- **Work to do**:
A – In the passage about algorithms and a priori knowledge, whose phrase is "probably approximately correct" said to be?
B – From the passage about algorithms and a priori knowledge, reproduce word for word everything from "Your second paragraph" down to "broken beyond repair.".

- **Document passage**:
>>>>>

You know what an algorithm is, but do you know if you are an algorithm? I am not sure to understand why you need algorithm at all. Maybe your point is “If you are a human being X that receive an input Y, this allows you to know a nontrivial fact about reality (...)”. I tend to agree with that formulation, but again, this supposes some concepts that do not go without saying, and in particular, it supposes a realist approach. Idealist philosophers would disagree.
I can understand that your idea is to build models of reality, then use a Bayesian approach to validate them. There is a lot to say about this (more than I could say in a few lines). For example : are you able to gather all your “inputs”? What about the qualitative aspects: can you measure them? If not, how can you ever be sure that your model is complete? Are the ideas you have about the world part of your “inputs’? How do you disentangle them from what comes from outside, how do you disentangle your feelings, memory and actual inputs? Is there a direct correspondance between your inputs and scientific data, or do you have presupositions on how to interpret the data? For example, don’t you need to have an idea of what space/time is in order to measure distances and durations? Where does this idea comes from? Your brain? Reality? A bit of both? Don’t we interpret any scientific data at the light of the theory itself, and isn’t there a kind of circularity? etc.
This is why I talked about algorithms. When a human being says “I am a human being”, you may quibble about it being “observational” or “apriori” knowledge. But algorithms can actually have apriori knowledge coded in, including knowledge of their own source code. When such an algorithm receives inputs, it can make conclusions that don’t rely on “realist” or “idealist” philosophical assumptions in any way, only on coded apriori knowledge and the inputs received. And these conclusions would be correct more or less by definition, because they amount to “if reality contains an instance of algorithm X receiving input Y, then reality contains an instance of algorithm X receiving input Y”.
Your second paragraph seems to be unrelated to Kant. You just point out that our reasoning is messy and complex, so it’s hard to prove trustworthy from first principles. Well, we can still consider it “probably approximately correct” (to borrow a phrase from Leslie Valiant), as jimrandomh suggested. Or maybe skip the step-by-step justifications and directly check your conclusions against the real world, like evolution does. After all, you may not know everything about the internal workings of a car, but you can still drive one to the supermarket. I can relate to the idea that we’re still in the “stupid driver” phase, but this doesn’t imply the car itself is broken beyond repair.

<<<<<

- **Collected data**:
>>>>>

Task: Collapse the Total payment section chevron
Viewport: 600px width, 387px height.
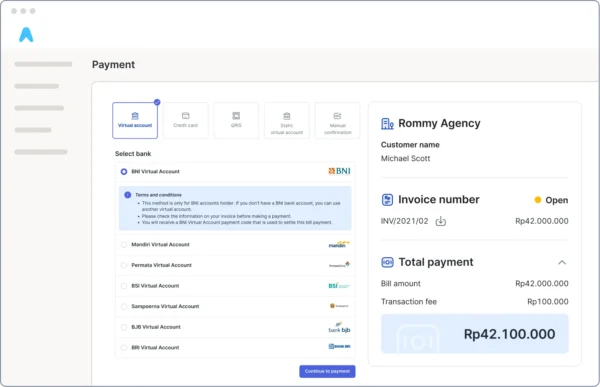Action: [562, 263]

<<<<<

- **Solutions**:
A – Leslie Valiant

B –
Your second paragraph seems to be unrelated to Kant. You just point out that our reasoning is messy and complex, so it’s hard to prove trustworthy from first principles. Well, we can still consider it “probably approximately correct” (to borrow a phrase from Leslie Valiant), as jimrandomh suggested. Or maybe skip the step-by-step justifications and directly check your conclusions against the real world, like evolution does. After all, you may not know everything about the internal workings of a car, but you can still drive one to the supermarket. I can relate to the idea that we’re still in the “stupid driver” phase, but this doesn’t imply the car itself is broken beyond repair.